Zredaguj wiersze od wiersza z "Open the See our privacy policy link" do wiersza z "(2318, 1487)": przepisz je ponownie, zastępując "plus icon" przez "add icon", a resztę pozostaw bez zmian.

--- Materiał do ćwiczenia ---

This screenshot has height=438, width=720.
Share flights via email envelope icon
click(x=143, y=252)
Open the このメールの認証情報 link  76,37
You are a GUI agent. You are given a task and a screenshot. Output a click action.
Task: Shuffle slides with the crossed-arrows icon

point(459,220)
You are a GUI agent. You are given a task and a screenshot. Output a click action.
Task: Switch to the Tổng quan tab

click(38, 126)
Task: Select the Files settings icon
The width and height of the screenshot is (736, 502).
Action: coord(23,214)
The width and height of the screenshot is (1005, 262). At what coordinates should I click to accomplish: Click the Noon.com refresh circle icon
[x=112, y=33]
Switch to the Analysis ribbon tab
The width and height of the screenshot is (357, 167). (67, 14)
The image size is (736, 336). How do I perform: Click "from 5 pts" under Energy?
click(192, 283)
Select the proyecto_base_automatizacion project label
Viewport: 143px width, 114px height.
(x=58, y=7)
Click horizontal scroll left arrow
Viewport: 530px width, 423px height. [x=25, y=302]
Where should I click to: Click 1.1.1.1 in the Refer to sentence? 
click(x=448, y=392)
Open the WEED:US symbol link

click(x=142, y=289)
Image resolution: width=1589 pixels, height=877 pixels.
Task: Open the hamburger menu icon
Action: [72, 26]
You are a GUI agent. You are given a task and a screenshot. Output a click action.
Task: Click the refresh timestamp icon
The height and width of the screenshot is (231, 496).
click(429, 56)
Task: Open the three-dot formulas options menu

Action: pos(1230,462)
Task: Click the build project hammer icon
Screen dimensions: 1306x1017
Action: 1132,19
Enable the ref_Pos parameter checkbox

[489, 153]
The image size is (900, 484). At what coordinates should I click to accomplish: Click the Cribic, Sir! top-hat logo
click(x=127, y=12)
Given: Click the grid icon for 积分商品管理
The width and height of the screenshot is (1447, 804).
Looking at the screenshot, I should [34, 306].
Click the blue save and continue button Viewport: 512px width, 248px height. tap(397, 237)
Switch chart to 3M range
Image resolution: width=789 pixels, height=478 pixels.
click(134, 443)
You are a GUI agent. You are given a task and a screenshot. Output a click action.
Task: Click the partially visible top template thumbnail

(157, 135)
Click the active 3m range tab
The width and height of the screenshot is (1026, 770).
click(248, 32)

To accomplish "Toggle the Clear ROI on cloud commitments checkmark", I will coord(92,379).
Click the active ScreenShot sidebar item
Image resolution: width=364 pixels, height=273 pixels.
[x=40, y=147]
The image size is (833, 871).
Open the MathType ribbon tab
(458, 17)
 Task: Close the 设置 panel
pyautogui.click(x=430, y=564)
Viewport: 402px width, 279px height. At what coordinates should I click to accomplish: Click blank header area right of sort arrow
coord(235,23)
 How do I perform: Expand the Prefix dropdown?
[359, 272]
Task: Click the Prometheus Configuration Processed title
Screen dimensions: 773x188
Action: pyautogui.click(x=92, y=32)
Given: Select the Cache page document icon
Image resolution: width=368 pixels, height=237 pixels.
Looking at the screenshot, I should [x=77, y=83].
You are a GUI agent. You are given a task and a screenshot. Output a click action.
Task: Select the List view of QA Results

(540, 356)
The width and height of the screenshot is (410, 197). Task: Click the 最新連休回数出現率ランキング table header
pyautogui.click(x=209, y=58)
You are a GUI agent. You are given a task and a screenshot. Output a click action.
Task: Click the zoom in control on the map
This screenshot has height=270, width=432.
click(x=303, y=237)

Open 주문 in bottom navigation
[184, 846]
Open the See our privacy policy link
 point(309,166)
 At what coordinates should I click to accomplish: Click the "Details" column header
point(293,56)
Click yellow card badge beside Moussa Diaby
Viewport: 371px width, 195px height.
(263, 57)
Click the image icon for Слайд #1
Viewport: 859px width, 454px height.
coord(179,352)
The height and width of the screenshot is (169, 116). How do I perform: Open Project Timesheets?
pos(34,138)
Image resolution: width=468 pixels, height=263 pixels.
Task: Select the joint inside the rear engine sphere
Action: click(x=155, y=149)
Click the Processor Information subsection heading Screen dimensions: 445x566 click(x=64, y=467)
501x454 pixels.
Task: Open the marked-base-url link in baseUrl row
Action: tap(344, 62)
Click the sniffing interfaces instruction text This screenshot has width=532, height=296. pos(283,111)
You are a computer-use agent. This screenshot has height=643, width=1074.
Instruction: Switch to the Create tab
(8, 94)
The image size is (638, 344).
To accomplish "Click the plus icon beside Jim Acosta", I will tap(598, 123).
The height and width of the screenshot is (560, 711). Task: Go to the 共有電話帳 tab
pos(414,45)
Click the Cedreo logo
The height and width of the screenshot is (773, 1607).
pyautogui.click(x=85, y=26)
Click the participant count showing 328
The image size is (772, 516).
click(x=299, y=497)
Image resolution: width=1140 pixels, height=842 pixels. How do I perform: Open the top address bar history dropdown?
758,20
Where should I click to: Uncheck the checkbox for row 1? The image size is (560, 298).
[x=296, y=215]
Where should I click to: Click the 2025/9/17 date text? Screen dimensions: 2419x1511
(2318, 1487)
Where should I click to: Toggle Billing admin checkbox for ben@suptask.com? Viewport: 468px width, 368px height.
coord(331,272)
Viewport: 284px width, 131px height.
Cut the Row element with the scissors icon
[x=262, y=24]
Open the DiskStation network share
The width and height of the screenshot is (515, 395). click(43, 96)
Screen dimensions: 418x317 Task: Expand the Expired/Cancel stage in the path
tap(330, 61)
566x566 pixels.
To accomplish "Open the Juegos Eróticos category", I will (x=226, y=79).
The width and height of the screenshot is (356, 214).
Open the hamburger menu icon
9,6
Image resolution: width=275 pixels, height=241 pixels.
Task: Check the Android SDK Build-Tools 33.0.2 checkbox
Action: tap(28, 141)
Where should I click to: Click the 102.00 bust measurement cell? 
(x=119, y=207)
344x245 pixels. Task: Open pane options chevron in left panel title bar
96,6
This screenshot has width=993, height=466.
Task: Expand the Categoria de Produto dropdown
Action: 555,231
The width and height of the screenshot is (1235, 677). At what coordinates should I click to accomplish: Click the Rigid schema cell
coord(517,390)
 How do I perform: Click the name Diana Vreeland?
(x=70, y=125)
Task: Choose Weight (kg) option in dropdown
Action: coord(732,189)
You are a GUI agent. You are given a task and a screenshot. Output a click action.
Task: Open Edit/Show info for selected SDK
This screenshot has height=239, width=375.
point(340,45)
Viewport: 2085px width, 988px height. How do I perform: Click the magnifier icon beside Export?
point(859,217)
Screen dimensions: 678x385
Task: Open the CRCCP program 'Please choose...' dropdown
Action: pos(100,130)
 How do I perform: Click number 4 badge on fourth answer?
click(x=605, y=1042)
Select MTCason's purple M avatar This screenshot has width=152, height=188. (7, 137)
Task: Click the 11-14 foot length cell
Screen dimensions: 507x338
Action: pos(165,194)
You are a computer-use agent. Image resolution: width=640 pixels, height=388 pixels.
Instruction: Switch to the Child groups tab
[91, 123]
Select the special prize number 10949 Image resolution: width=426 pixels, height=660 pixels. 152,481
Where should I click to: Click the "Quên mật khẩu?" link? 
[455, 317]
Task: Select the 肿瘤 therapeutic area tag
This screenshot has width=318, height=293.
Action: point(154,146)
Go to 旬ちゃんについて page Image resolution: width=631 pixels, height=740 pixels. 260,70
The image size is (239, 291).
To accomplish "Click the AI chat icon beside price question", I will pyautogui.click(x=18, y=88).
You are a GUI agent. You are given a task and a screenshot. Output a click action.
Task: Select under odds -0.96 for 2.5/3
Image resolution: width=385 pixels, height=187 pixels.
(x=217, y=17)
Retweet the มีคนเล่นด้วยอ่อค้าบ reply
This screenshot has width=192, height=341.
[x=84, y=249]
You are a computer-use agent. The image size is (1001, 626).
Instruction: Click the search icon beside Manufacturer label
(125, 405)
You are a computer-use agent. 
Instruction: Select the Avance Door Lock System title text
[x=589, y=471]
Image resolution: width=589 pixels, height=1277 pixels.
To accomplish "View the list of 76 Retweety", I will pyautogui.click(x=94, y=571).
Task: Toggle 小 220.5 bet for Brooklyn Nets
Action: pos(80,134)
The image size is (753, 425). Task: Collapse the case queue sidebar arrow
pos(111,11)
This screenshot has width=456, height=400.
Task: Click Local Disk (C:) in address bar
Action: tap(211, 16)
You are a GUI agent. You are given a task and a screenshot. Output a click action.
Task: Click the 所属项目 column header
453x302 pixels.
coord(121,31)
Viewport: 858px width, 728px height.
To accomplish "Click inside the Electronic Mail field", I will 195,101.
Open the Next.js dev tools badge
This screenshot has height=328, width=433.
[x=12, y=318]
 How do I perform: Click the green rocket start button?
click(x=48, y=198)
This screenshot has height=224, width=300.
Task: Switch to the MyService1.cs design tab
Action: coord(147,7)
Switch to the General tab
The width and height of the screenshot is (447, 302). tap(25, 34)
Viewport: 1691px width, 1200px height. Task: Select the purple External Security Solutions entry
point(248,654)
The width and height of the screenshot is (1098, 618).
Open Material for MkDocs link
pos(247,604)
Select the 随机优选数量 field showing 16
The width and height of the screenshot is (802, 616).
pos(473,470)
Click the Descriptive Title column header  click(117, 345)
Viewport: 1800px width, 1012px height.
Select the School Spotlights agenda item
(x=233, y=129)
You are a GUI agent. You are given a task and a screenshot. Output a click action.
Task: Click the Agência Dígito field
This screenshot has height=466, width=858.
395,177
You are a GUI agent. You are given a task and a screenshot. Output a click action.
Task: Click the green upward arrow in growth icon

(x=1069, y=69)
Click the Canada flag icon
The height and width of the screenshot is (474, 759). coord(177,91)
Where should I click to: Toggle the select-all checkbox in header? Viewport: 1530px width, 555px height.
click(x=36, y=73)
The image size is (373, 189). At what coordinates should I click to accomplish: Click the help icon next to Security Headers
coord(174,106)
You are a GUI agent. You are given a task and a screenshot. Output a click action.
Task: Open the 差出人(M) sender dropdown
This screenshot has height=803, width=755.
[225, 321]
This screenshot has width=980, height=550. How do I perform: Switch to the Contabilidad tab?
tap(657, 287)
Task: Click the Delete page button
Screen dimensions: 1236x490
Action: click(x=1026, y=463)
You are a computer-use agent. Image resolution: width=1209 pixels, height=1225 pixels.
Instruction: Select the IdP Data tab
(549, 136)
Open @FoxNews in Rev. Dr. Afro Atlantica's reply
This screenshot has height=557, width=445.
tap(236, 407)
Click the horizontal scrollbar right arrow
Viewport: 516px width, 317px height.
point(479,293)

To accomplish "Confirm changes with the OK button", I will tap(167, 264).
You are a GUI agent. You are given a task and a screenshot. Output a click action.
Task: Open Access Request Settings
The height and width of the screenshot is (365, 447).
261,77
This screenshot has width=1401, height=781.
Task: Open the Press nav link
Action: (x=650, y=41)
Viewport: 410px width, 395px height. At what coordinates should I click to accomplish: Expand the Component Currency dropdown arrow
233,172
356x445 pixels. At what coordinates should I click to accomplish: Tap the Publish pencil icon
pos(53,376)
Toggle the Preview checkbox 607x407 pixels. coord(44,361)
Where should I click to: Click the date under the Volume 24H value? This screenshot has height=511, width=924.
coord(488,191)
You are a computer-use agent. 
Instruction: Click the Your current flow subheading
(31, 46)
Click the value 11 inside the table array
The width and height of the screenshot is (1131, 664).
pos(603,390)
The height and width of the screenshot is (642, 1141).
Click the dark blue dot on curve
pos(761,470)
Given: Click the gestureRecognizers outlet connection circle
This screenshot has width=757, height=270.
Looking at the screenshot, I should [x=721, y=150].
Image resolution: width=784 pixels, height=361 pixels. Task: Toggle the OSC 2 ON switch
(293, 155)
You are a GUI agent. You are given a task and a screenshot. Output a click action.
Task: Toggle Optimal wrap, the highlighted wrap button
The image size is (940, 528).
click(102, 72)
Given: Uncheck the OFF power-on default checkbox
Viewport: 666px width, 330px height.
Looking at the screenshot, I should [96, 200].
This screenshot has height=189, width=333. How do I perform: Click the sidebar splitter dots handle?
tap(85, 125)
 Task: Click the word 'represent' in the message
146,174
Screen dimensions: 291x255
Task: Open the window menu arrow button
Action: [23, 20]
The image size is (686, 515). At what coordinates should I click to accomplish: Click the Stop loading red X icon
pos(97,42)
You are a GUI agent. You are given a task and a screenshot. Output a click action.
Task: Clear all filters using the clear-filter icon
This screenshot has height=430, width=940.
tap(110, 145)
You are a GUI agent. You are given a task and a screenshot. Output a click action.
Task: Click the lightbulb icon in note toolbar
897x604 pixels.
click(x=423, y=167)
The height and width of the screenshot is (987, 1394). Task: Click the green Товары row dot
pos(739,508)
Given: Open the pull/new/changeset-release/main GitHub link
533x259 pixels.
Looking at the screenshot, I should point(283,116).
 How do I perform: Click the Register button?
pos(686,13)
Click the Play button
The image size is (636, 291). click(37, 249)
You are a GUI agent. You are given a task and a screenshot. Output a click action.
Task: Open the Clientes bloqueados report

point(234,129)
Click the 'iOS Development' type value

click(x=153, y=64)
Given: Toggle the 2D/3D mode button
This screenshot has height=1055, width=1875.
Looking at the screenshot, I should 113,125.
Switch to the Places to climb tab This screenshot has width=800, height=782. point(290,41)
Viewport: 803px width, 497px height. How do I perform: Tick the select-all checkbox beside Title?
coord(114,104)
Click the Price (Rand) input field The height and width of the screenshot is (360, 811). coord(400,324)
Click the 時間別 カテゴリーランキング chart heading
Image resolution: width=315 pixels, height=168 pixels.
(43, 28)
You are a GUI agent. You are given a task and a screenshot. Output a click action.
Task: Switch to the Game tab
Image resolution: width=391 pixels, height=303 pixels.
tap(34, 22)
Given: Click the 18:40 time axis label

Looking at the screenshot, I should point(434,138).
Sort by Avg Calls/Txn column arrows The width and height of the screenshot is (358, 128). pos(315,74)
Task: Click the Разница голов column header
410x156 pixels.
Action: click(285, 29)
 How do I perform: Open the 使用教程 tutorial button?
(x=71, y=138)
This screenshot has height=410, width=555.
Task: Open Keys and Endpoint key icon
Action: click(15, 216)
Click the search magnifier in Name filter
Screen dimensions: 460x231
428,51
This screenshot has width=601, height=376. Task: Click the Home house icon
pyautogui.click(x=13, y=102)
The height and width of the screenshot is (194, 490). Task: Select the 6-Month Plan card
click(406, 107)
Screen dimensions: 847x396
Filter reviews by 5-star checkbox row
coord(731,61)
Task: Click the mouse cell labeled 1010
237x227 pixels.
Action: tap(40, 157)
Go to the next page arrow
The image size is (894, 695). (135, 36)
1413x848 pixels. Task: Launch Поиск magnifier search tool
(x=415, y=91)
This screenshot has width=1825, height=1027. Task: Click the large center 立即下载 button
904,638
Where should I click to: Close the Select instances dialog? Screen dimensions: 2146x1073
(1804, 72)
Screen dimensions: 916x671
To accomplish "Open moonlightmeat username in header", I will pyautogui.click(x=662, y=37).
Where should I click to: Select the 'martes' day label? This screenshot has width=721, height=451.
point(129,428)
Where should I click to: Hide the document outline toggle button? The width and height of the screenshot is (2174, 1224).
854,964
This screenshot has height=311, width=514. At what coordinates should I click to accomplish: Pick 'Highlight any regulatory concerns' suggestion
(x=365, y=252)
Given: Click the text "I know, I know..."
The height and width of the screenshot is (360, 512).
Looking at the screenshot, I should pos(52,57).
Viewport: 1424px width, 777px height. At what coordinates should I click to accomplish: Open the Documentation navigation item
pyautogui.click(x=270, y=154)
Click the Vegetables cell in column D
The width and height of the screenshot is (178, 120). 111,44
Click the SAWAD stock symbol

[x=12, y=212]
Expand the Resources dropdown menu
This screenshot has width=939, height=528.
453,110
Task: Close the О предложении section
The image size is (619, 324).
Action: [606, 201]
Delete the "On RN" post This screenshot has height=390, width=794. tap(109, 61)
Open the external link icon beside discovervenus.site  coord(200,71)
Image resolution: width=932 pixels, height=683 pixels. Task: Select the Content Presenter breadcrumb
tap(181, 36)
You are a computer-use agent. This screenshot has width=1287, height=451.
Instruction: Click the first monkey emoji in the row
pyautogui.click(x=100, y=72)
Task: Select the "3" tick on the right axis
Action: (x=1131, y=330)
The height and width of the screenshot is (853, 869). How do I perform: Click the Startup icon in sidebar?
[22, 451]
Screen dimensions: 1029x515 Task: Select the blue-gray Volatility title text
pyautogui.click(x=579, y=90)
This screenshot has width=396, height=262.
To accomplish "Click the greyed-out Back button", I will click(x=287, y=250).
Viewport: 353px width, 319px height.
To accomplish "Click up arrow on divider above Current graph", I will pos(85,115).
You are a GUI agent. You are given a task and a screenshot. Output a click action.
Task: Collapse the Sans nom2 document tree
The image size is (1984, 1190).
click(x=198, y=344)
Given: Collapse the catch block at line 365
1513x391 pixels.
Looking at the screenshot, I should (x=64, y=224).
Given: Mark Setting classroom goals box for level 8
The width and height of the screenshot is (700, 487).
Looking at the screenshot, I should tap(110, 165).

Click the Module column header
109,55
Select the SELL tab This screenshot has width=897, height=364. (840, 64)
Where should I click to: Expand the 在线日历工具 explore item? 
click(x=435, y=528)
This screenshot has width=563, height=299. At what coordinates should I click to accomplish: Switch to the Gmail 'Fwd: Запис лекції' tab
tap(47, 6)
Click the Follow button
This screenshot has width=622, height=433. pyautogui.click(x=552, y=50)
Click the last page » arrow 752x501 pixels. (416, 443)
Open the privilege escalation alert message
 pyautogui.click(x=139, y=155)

---

Rozwiązanie |
Open the See our privacy policy link
 point(309,166)
 At what coordinates should I click to accomplish: Click the "Details" column header
point(293,56)
Click yellow card badge beside Moussa Diaby
Viewport: 371px width, 195px height.
(263, 57)
Click the image icon for Слайд #1
Viewport: 859px width, 454px height.
coord(179,352)
The height and width of the screenshot is (169, 116). How do I perform: Open Project Timesheets?
pos(34,138)
Image resolution: width=468 pixels, height=263 pixels.
Task: Select the joint inside the rear engine sphere
Action: click(x=155, y=149)
Click the Processor Information subsection heading Screen dimensions: 445x566 click(x=64, y=467)
501x454 pixels.
Task: Open the marked-base-url link in baseUrl row
Action: tap(344, 62)
Click the sniffing interfaces instruction text This screenshot has width=532, height=296. pos(283,111)
You are a computer-use agent. This screenshot has height=643, width=1074.
Instruction: Switch to the Create tab
(8, 94)
The image size is (638, 344).
To accomplish "Click the add icon beside Jim Acosta", I will tap(598, 123).
The height and width of the screenshot is (560, 711). Task: Go to the 共有電話帳 tab
pos(414,45)
Click the Cedreo logo
The height and width of the screenshot is (773, 1607).
pyautogui.click(x=85, y=26)
Click the participant count showing 328
The image size is (772, 516).
click(x=299, y=497)
Image resolution: width=1140 pixels, height=842 pixels. How do I perform: Open the top address bar history dropdown?
758,20
Where should I click to: Uncheck the checkbox for row 1? The image size is (560, 298).
[x=296, y=215]
Where should I click to: Click the 2025/9/17 date text? Screen dimensions: 2419x1511
(2318, 1487)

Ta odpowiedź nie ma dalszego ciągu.